El Sindicato Nacional de Controladores Aéreos (Sinacta) elevó la presión sobre el gobierno federal al presentar un emplazamiento a huelga ante el Tribunal Federal de Conciliación y Arbitraje (TFCA), en medio de reclamos por falta de personal, deterioro salarial y condiciones laborales que, aseguran, ya representan un riesgo para la seguridad de las operaciones aéreas en México.
La organización sindical acudió al órgano conciliatorio tras acusar falta de respuesta de las autoridades federales a una serie de demandas relacionadas con contratación de personal, ajustes salariales y reducción de cargas laborales, temas que consideran urgentes en un momento clave para la aviación nacional, especialmente ante el aumento de vuelos previsto con la Copa Mundial FIFA 2026.
Alertan por presión operativa en un año clave para México
El emplazamiento ocurre a pocas semanas del arranque del Mundial 2026, torneo que incrementará la demanda de conectividad aérea en el país, particularmente en ciudades sede como Ciudad de México, Guadalajara y Monterrey.
En ese contexto, Sinacta advirtió que las condiciones actuales dentro del sistema de control aéreo podrían comprometer la seguridad operativa si no se atienden de manera inmediata.
La dirigencia sindical señaló que la falta de personal ha generado jornadas con alta presión para los controladores, quienes aseguran operar con cargas de trabajo crecientes y sin relevos suficientes.
De acuerdo con el sindicato, actualmente existe un déficit cercano al 50 por ciento en la plantilla laboral. Según su estimación, hoy operan alrededor de mil controladores aéreos, aunque se requerirían al menos 500 más para cubrir adecuadamente la demanda del sistema.
Los trabajadores también denunciaron carencias en recursos básicos y señalaron que, en algunos casos, las condiciones no permiten ni siquiera pausas o relevos oportunos durante la jornada.
Sindicato advierte riesgos en seguridad aérea
Uno de los principales mensajes lanzados por Sinacta durante la movilización fue que el conflicto no se limita a una exigencia salarial, sino que también involucra preocupaciones sobre la seguridad de las operaciones aéreas.
El sindicato sostiene que el incremento en el tráfico aéreo previsto para 2026 podría presionar aún más un sistema que, aseguran, ya enfrenta limitaciones de personal y operación.
Durante la protesta, trabajadores acudieron con pancartas y consignas enfocadas en la seguridad aérea y en la necesidad de fortalecer al sector frente al crecimiento de la demanda.
Reclamos salariales y nuevas cargas económicas
Además del déficit de personal, los controladores denunciaron afectaciones en su ingreso derivadas de ajustes aplicados en años recientes dentro del sector público, así como el impacto de la inflación sobre su poder adquisitivo.

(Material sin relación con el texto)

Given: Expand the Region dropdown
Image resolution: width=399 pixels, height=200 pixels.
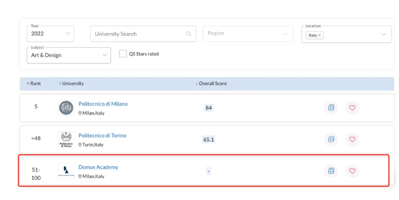Looking at the screenshot, I should 248,34.
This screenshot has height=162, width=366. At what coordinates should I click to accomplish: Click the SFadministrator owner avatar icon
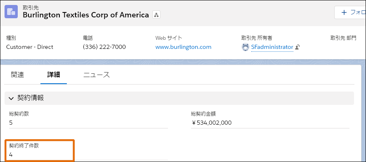(246, 47)
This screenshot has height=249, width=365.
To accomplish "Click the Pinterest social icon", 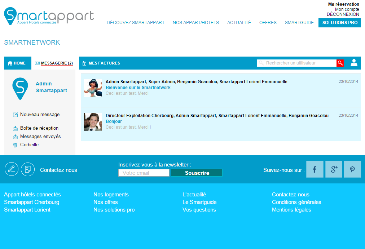I will click(x=352, y=169).
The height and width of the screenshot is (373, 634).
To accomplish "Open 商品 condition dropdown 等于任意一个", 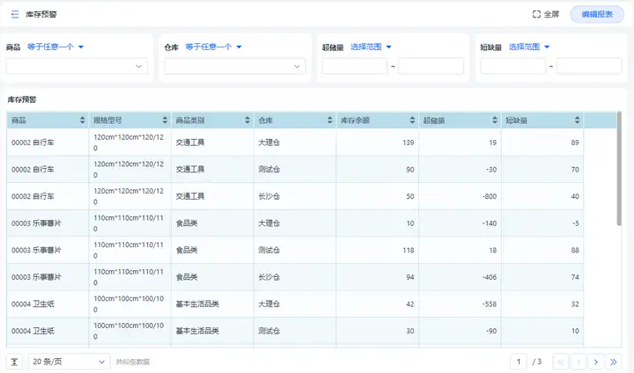I will point(55,47).
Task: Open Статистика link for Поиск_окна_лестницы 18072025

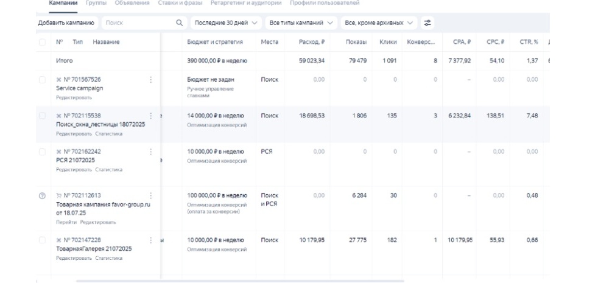Action: tap(109, 133)
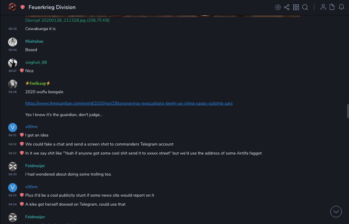Open the notifications bell icon
This screenshot has height=224, width=349.
pos(341,7)
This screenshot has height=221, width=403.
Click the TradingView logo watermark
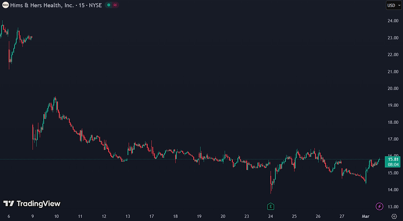pos(32,204)
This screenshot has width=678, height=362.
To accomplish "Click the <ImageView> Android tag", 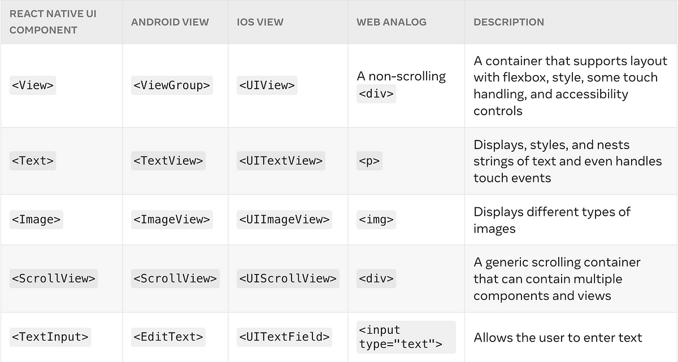I will [172, 219].
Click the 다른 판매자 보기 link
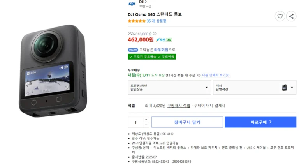This screenshot has height=164, width=299. (216, 75)
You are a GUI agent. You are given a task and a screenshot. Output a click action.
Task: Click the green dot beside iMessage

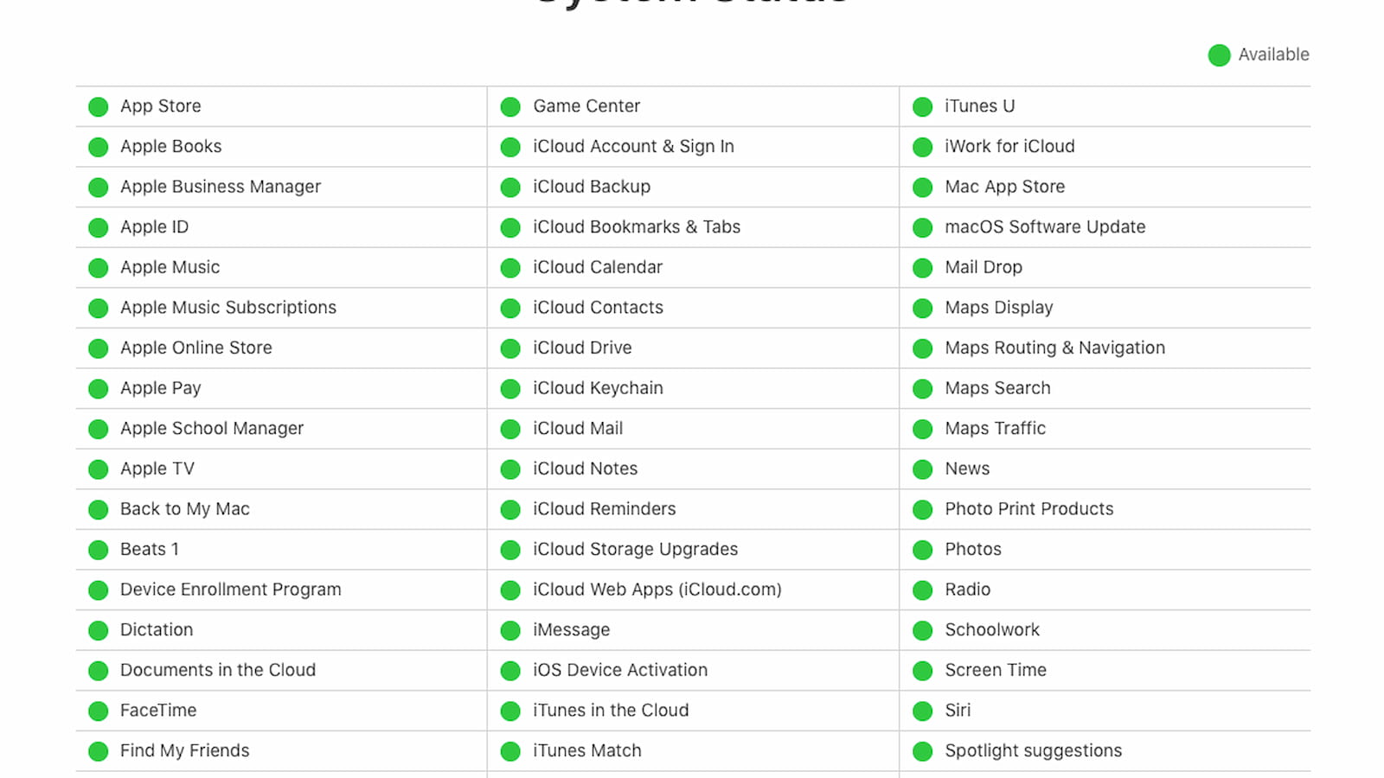point(510,631)
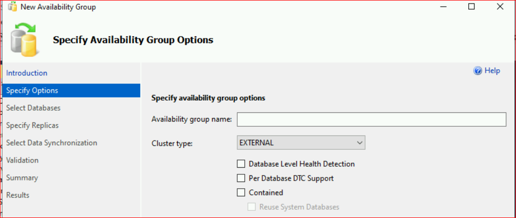Viewport: 516px width, 218px height.
Task: Check the Contained option
Action: pyautogui.click(x=241, y=193)
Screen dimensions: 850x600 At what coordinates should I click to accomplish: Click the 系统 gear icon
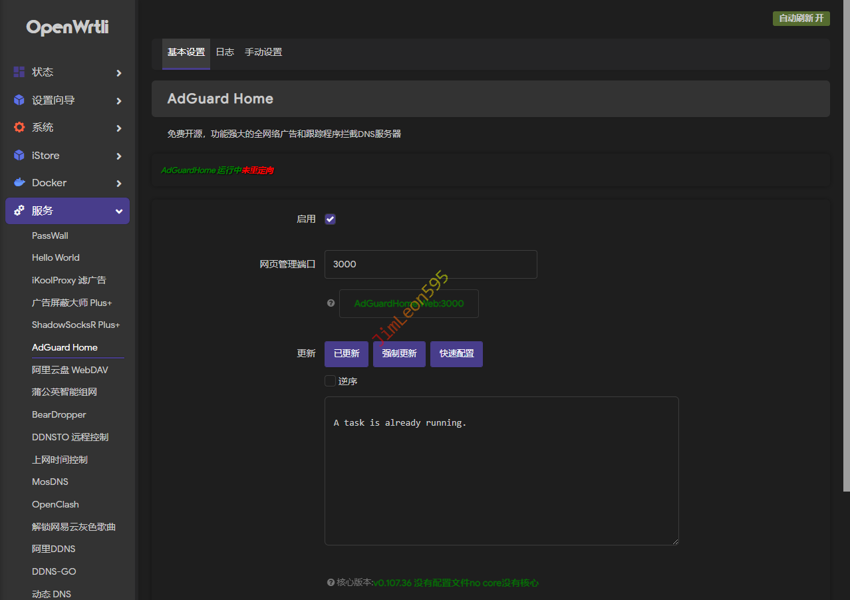19,127
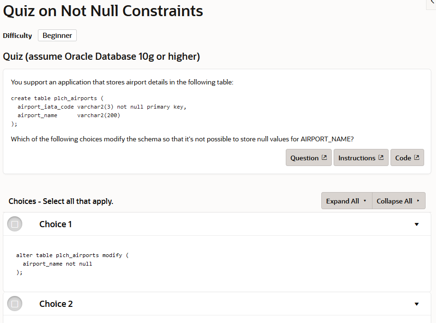The width and height of the screenshot is (436, 323).
Task: Collapse Choice 1 using its triangle arrow
Action: click(417, 224)
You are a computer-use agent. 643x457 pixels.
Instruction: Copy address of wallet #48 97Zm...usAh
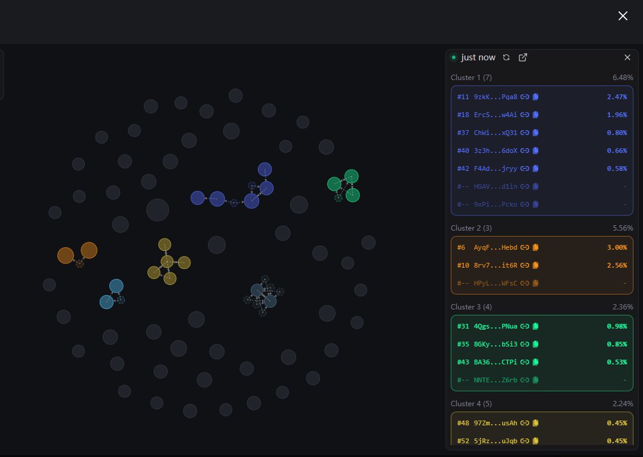[x=536, y=423]
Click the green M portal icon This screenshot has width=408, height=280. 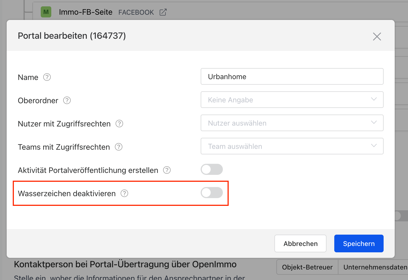[x=46, y=12]
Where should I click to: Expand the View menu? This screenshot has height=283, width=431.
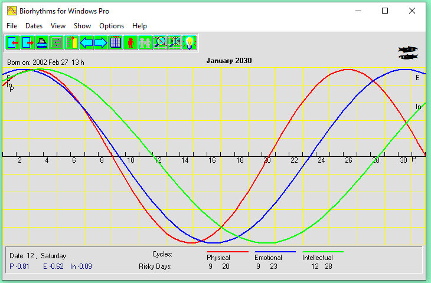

El sindicato también acusó que algunos procesos para mantener vigentes licencias y certificaciones aeronáuticas han trasladado costos adicionales a los propios trabajadores, quienes aseguran que hoy deben cubrir gastos para poder seguir operando.
Estas condiciones, afirmaron, han generado un deterioro en el entorno laboral y una creciente inconformidad dentro del gremio.
Huelga podría mantener operaciones mínimas
Aunque el emplazamiento busca abrir mesas de diálogo con las autoridades antes de llegar a un paro, Sinacta advirtió que si no hay avances podría fijarse una fecha para el estallamiento de huelga.
En caso de concretarse, el sindicato adelantó que mantendría una operación mínima del 30 por ciento, enfocada en vuelos prioritarios como aeronaves de emergencia, ambulancias aéreas y operaciones oficiales.
El conflicto añade presión a la industria aérea mexicana en uno de los años más relevantes para el turismo y la conectividad internacional, mientras crecen las alertas del sector sobre la capacidad operativa del sistema ante el aumento de vuelos que traerá el Mundial 2026.